[Source extract start]
Another favorite argument, used by the lefties anti-imperialists to justify their siding with Assad is how Syria supposedly used to be a social state.
Indeed, a very social state but for chosen circles, which did not include the majority of its population and marked a clear class divide. Those who were in one or another way loyal to the government, had the chance to make a career and gain certain privileges. The rampant clientelism did not cease with the uprising and a funded on a mafia-like principle network of contacts ensured the fierce support of the circles who could extract wealth and positions through their loyalty to the regime.
After the eruption of the protests in 2011 businessmen were given the opportunity to profit in exchange of financing militarized structures, including foreigner groups. In these militias, contrary to the common understanding, side by side were Alawites, Christians, Shia and Sunnis, which serves as an example of how the simplistic argument of the uprising in Syria being a sectarian conflict actually conceals a much more complex set of social issues and relations. Another good example is the so called shabiha. These local criminal circles were armed in 2011 in order to support the government against the uprising and nowadays they are the most powerful pro-Assad military structures in the provinces Hama, Homs, Tartus, Aleppo and Latakia. With help of shabiha and other criminals, the Syrian regime killed journalists like Marie Colvin in 2012.
[Source extract end]
[Material supplied start]
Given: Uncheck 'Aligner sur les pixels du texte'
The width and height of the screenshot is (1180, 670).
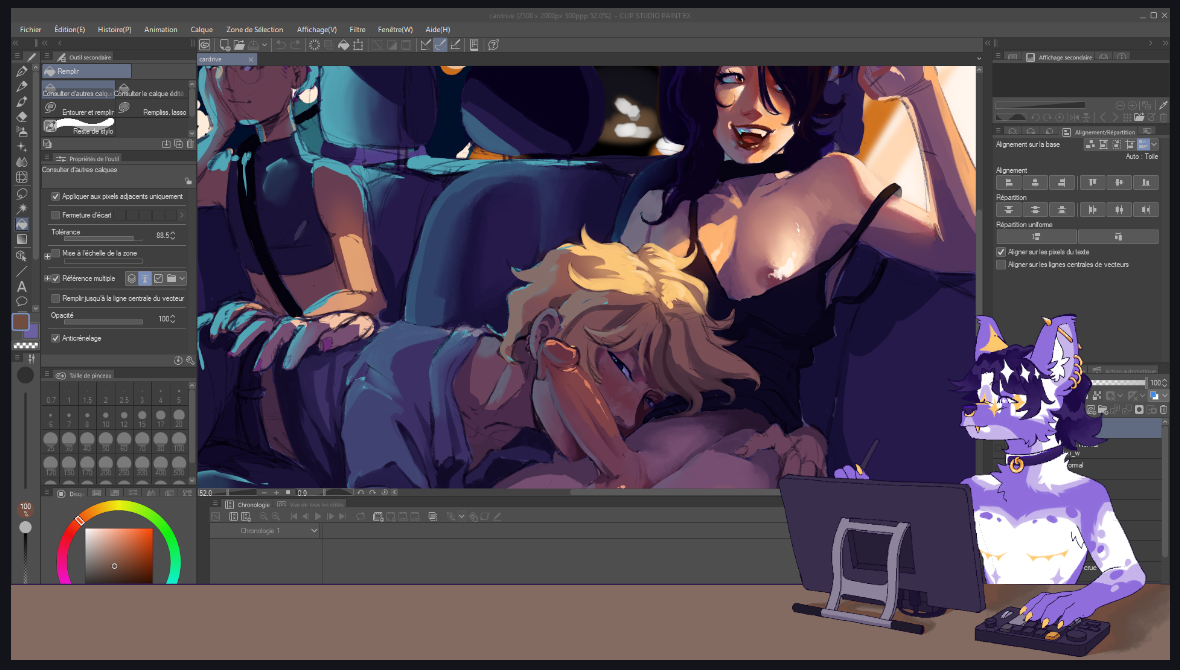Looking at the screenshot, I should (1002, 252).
[Material supplied end]
[Material supplied start]
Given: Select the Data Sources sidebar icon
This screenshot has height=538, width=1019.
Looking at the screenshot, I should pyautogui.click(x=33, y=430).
[Material supplied end]
* **What needs to be done**: Continue the passage on Syria's regime networks and the shabiha, starting after its final sentence.

* **Task answer**:
The Syrian revolution was rejected from the very beginning by the so called anti-imperialists, who otherwise claim to support all peoples in their quest for justice. The withdrawal of support from the left opened a vacuum, which was later filled by the Islamists. The same anti-imperialists completely ignored the declaration of left-wing organisations from Tunis, Syria, Lebanon, Morocco, Iraq and Jordan that supported the uprising and condemned foreign intervention. Many did not like the fact that under foreign intervention this declaration meant the Russian one in Syria. I guess Russian imperialist intervention somehow doesn’t qualify as such in their minds.
However, even Syrian currency is now printed in Moscow. Isn’t this the pure definition of foreign intervention?
Same people who claim to stand against imperialism also claim to be against xenophobia and racism rising in Europe. Meanwhile, they tend to ignore the fact that Russia is one of the main donors of many European far-right parties and organisations. By the way, they ignored the fact that even neo-Nazi groups like Mavros Krinos (Black Lily) fight alongside Assad troops in Syria. Or what about these meetings between the Syrian government and far-right politicians?
For modern anti-imperialists racist attacks in Russia do not exist — even though the recent cases. Maybe they haven’t heard of journalist Stanislav Markelov and activist Anastasia Baburova, murdered in 2009 for their activities as antifascists. Or Natalia Estemirova, murdered in 2009 for her work on human rights abuses in Chechnya. These among many others. Modern anti-imperialists claim that Russia is necessary to keep the balance. What balance? Wars and intervention have risen drastically in the last 20 years.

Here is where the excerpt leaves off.